Few technologies are driving the transformation of business as quickly as artificial intelligence and machine learning. Sophisticated algorithms can help HR managers identify high-potential hires; warehouse workers map out the fastest way to ship inventory; marketers pinpoint the preferences of customers; and sales teams upsell products at optimized prices.

Despite these business benefits, moving AI and ML projects into production can be challenging. Enterprise data often exists in silos, making it difficult to integrate with AI. At the same time, ML deployments can be time-consuming, costly, and difficult to scale.

A Growing Opportunity. Chart showing that 24% of organizations are planning to hire artificial intelligence and machine learning skills in the next 12-18 months. Source: IDG 2020 Pandemic Business Impact Survey

One way to minimize these challenges is by ensuring nearly every IT and business professional has at least a working understanding of AI and ML. In fact, according to an IDG 2020 Pandemic Business Impact Survey, 24% of organizations plan to hire for AI/ML skills in the next 12-18 months. “AI and ML are such powerful technologies,” says Kendall Giles, a faculty member in Virginia Tech’s online Master of Information Technology (MIT) degree program. “The more you can spread an understanding of these technologies throughout your organization, the better off everyone will be.” 
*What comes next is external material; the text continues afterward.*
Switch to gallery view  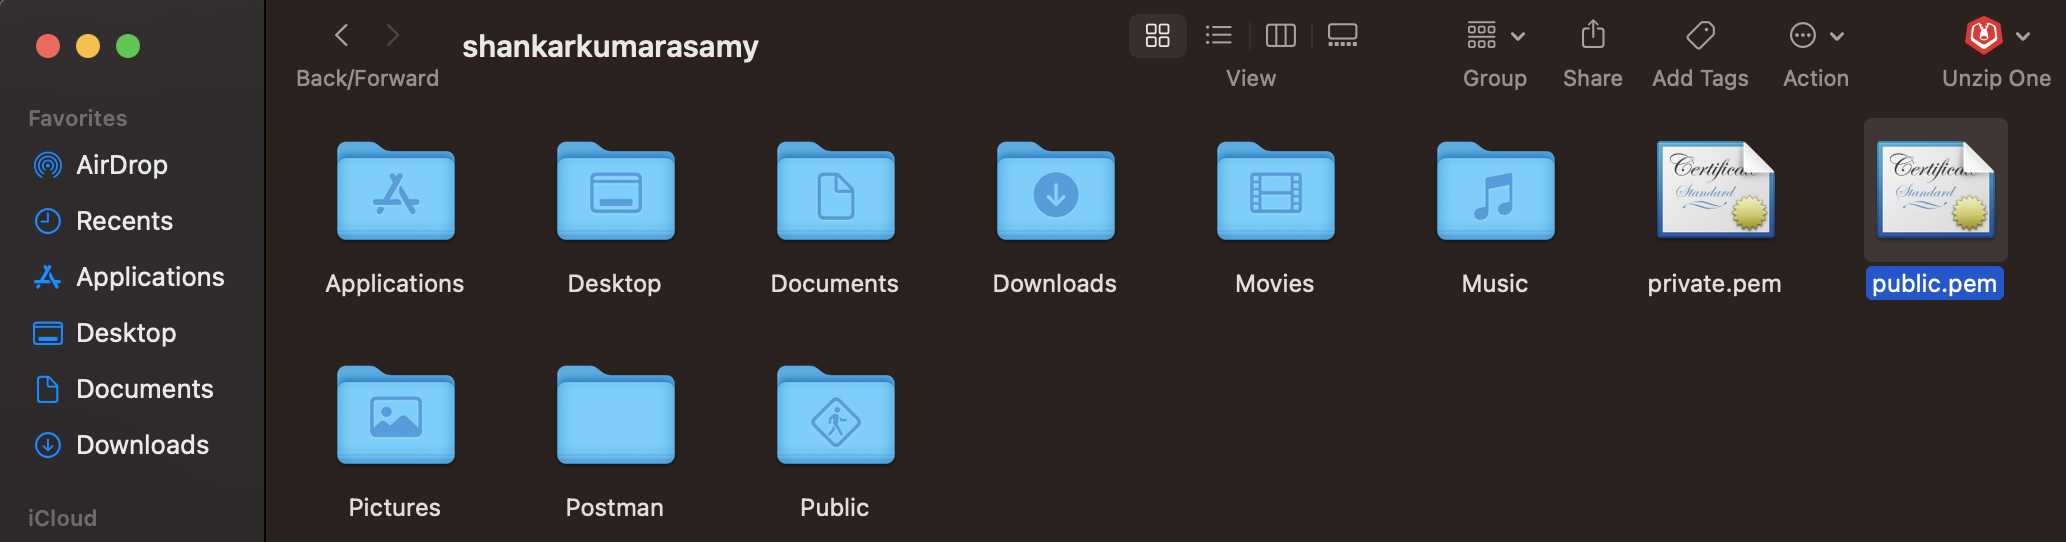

Fortunately, there is a way for professionals to successfully enhance their AI/ML know-how: Virginia Tech’s fully online MIT degree program, specializing in Innovation and Entrepreneurship in AI/ML. More than simply a boon for any business environment, this innovative program can position an individual to be in front of a surge of professional demand. Here’s how.


Today’s AI/ML technologies touch all aspects of the computing environment, from front-end systems to back-office workflows. IT and business leaders alike are taking note: An IDG survey reveals that the majority of organizations are in the researching and piloting stages (57%) of AI/ML deployment. However, a solid percentage already have this technology in place either enterprise-wide or within a business unit/division (42%).
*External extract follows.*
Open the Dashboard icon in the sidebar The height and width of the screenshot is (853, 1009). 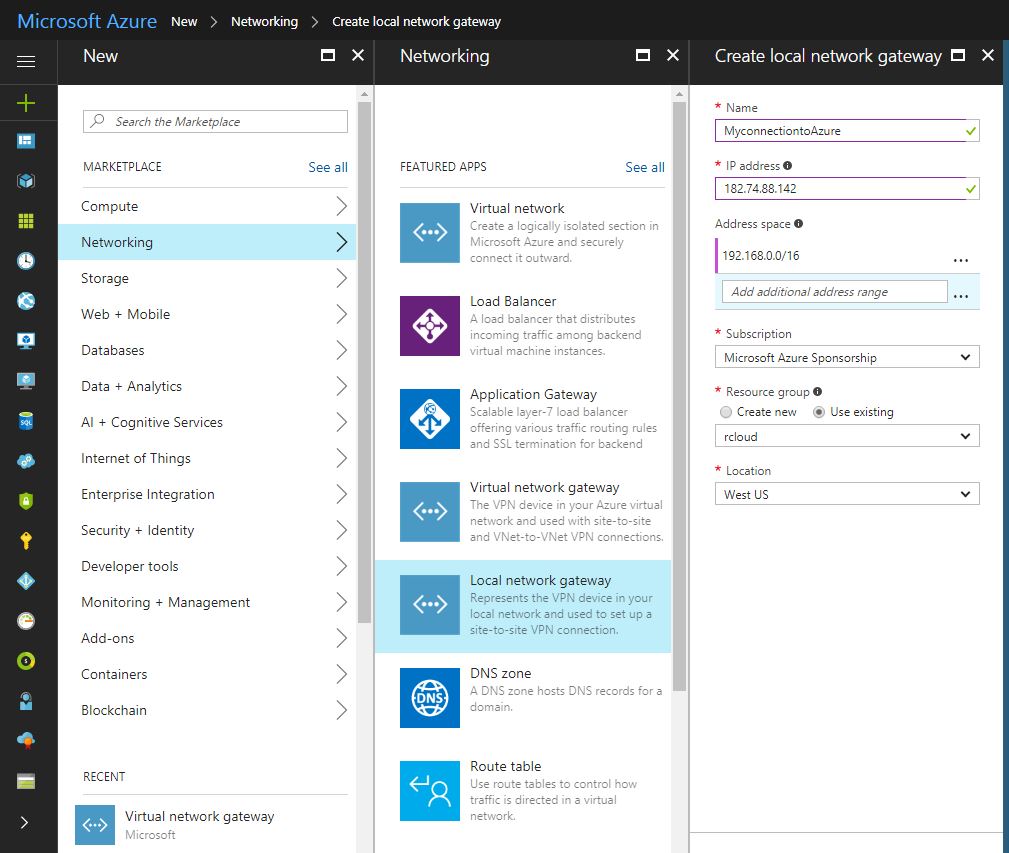click(x=26, y=141)
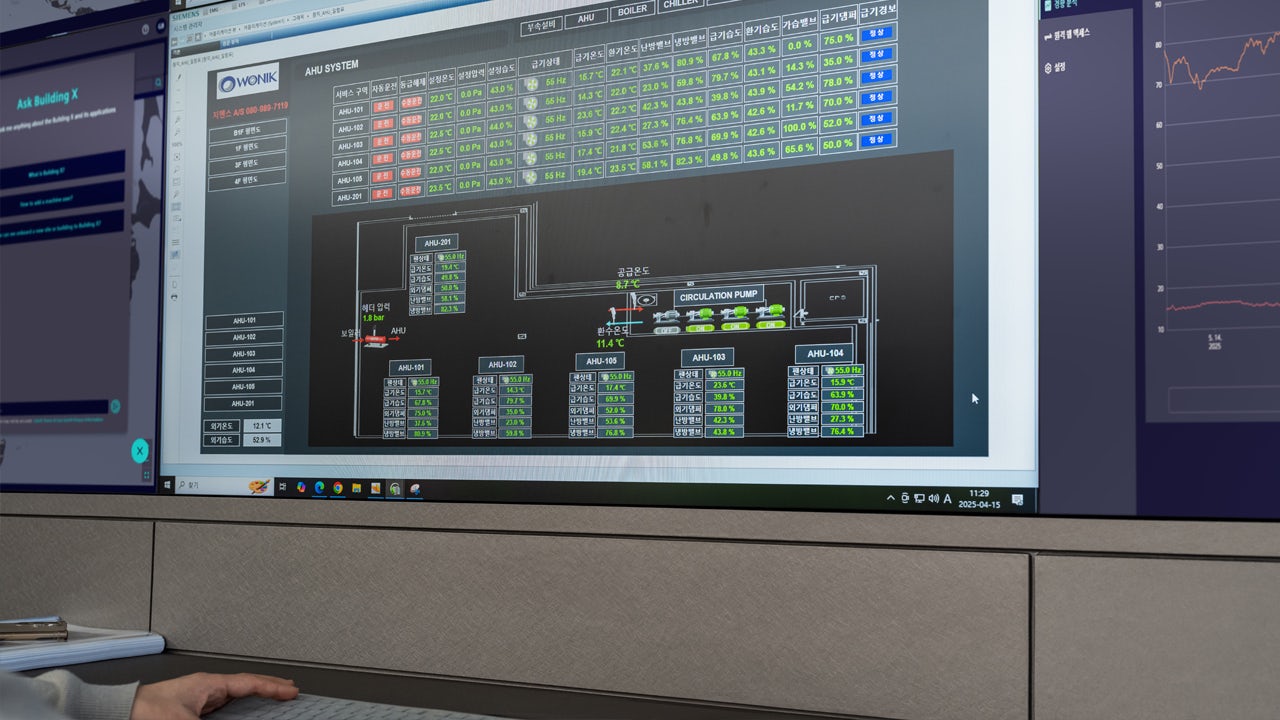Viewport: 1280px width, 720px height.
Task: Switch to the CHILLER tab
Action: click(680, 5)
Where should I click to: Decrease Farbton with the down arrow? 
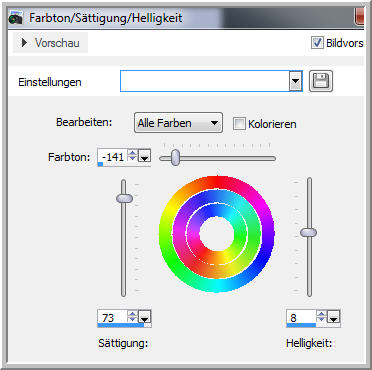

Chart showing Stages of AI/ML Deployment in Organizations. "Research and Piloting" is 57% and "Already Have Technology in Place" is 42%. Source: IDG.

Better yet, many are realizing significant business value from their investments. For some, this means the ability to process information, such as financial data and customer interactions, at a higher speed than humans and with fewer errors due to sophisticated algorithms. For others, AI/ML lets IT leaders quickly understand pressing problems and execute a plan of action. AI-powered cybersecurity tools which can detect threats before they have a chance to wreak havoc on IT infrastructure are a perfect example.
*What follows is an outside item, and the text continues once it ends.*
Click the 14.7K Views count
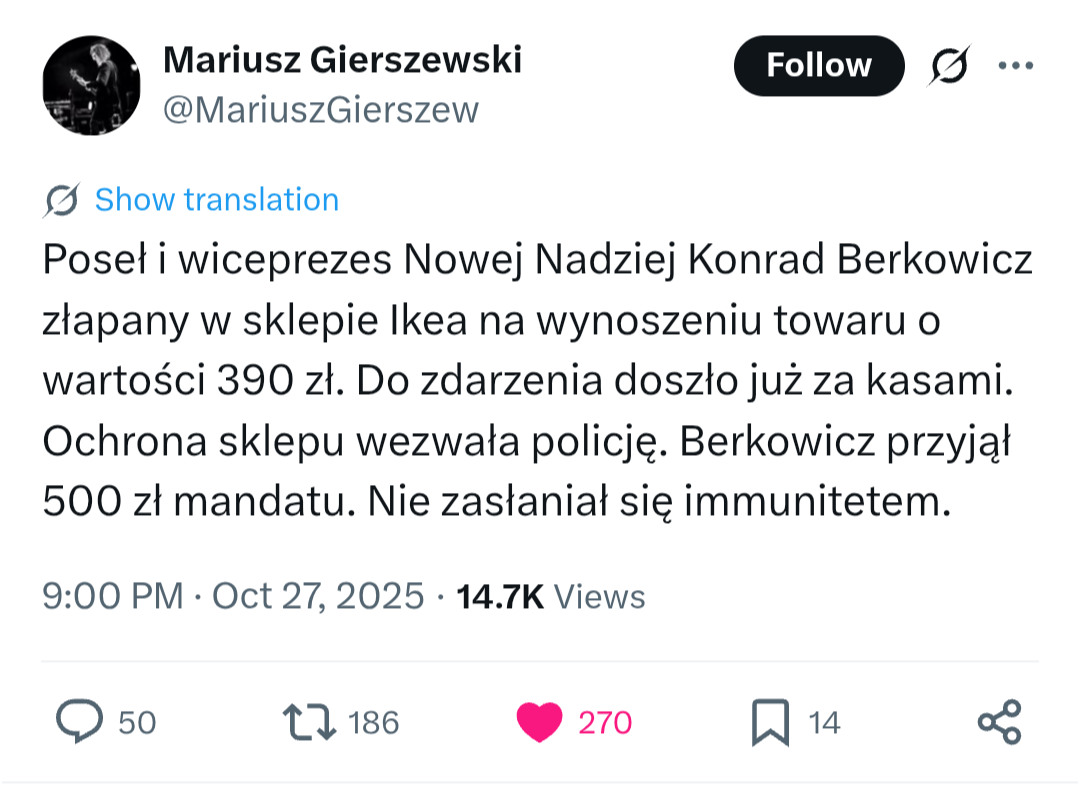Image resolution: width=1080 pixels, height=800 pixels. [x=550, y=597]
Another AI/ML advantage: the potential to reduce the drudgery of completing time-consuming rote and manual tasks, enabling leaders to focus on more business-critical activities.


As reliance on AI and ML grows, so too does the need for talent with the knowledge and skills to use these tools in a robust business and IT environment. Data-related challenges are the most common obstacles when moving AI projects to production. Enterprise data can be siloed across hundreds of systems such as data warehouses, data lakes, databases, and file systems. And ML frameworks such as TensorFlow and others don’t do data processing.

However, by honing one’s AI/ML skills, IT leaders can learn how to unify data processing with ML frameworks and facilitate data science collaboration across the ML lifecycle. Model drift is another example of an AI/ML challenge that can be addressed with enhanced know-how. Over time, machine learning models tend to drift and require retraining. Fortunately, Virginia Tech’s online MIT program can teach students how to keep a model current so that its output — mission-critical predictions and recommendations—remains relevant to the business.



From an educational standpoint, Virginia Tech’s online MIT degree program with a specialization in AI/ML strikes a perfect balance between improving business acumen and enhancing IT skills by covering areas ranging from strategic leadership and entrepreneurship to innovative pathways in AI/ML.

“With all the challenges of deploying AI systems, IT and business leaders need a wide variety of expertise, from operational to strategic skills, to identify problems that can be solved with AI,” says Giles. “While most AI and ML programs focus only on algorithms, the MIT program offers both a technical foundation as well as leadership skills.”

Another key differentiator of the online MIT program: Students hail from a wide variety of industries and disciplines. This comes in handy when it’s time to divide them into groups to develop a problem involving an interesting data set, either public or proprietary. In most cases, the goal is to tackle a predictive application, algorithm, or task that makes sense for a particular domain.

“Students come from all of these different backgrounds and have a wide variety of skills, which leads to some interesting discussions and perspectives,” says Giles. “By contributing these unique insights, they improve the learning experience for everyone.”


Across industries, disciplines, and roles, AI and ML are driving the transformation of business and value creation in new directions. The good news is IT and business leaders can follow these new pathways, and chart a promising career trajectory by completing an online Master of IT degree specializing in Innovation and Entrepreneurship in AI/ML.